EXERCISE INPUTS:
== Segment start ==
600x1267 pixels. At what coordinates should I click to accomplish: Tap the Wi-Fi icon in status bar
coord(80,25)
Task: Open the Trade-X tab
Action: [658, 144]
== Segment end ==
== Segment start ==
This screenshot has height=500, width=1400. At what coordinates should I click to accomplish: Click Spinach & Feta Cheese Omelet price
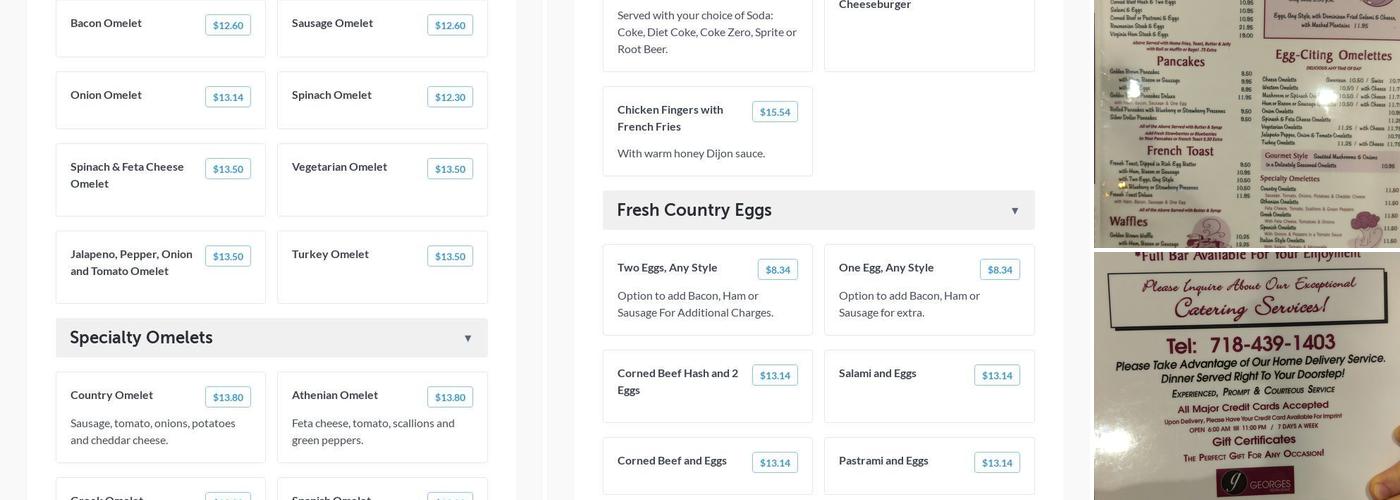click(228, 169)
== Segment end ==
== Segment start ==
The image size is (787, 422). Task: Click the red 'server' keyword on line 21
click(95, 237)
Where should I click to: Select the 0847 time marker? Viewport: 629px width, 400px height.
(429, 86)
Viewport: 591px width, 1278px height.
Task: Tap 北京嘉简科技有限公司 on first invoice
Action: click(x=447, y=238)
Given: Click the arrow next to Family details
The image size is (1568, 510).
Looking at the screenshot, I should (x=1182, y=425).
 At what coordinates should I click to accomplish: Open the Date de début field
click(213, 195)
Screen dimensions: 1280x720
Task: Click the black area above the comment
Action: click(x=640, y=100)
== Segment end ==
TASK DESCRIPTION: Send back an exact copy of only the lines from the line with "Where should I" up to and including the line with "Given: Click the arrow next to Family details" in the data above.

RESULT OF THIS TASK:
Where should I click to: Select the 0847 time marker? Viewport: 629px width, 400px height.
(429, 86)
Viewport: 591px width, 1278px height.
Task: Tap 北京嘉简科技有限公司 on first invoice
Action: click(x=447, y=238)
Given: Click the arrow next to Family details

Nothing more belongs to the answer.